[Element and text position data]
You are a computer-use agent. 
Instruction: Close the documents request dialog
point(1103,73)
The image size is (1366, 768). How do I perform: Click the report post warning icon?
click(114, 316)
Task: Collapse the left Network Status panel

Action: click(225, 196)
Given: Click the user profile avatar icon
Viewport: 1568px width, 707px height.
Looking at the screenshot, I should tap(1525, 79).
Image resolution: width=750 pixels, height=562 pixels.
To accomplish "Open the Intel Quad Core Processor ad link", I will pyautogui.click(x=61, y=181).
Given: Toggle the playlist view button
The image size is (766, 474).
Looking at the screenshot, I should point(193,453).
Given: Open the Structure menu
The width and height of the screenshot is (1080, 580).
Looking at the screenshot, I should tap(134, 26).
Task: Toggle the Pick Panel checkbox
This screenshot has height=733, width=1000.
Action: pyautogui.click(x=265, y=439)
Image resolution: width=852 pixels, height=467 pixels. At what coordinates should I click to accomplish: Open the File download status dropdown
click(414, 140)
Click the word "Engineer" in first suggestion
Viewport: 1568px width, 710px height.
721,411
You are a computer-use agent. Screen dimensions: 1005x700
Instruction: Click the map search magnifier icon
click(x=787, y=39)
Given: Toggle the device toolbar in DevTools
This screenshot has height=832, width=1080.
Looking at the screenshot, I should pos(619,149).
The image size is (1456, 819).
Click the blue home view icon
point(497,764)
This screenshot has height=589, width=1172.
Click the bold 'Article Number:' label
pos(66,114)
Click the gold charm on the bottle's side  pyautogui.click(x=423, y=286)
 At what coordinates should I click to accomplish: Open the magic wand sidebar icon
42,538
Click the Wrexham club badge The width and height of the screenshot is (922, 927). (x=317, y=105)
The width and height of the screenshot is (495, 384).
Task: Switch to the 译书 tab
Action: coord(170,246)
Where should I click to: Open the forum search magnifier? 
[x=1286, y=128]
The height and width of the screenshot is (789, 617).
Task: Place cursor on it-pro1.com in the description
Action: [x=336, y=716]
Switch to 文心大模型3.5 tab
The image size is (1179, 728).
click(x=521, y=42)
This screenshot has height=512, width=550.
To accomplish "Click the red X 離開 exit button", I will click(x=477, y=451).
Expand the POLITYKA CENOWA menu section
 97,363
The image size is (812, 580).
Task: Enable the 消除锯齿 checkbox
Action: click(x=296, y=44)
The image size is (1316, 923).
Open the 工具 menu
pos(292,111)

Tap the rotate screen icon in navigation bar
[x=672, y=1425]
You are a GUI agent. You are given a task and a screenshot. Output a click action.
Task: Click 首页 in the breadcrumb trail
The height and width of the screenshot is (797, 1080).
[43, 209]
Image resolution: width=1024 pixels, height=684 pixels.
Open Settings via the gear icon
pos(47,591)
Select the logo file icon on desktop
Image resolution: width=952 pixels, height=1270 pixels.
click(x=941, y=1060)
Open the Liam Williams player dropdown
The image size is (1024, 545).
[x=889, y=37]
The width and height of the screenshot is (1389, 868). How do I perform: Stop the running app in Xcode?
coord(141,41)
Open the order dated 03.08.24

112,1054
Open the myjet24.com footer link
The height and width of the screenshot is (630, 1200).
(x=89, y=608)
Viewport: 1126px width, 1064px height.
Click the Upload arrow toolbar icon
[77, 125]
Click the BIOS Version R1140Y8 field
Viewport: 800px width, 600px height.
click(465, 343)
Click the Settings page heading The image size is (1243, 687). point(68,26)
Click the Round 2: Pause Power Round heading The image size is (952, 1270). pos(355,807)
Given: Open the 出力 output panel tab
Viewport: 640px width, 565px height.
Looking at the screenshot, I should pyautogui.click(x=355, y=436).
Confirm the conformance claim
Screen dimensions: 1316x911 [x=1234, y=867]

→ WHAT YOU HAVE TO DO
Filter the data above and copy every line that contains the string "Viewport".

→ RESULT OF THE TASK
Viewport: 1568px width, 707px height.
Viewport: 1568px width, 710px height.
Viewport: 1126px width, 1064px height.
Viewport: 800px width, 600px height.
Viewport: 640px width, 565px height.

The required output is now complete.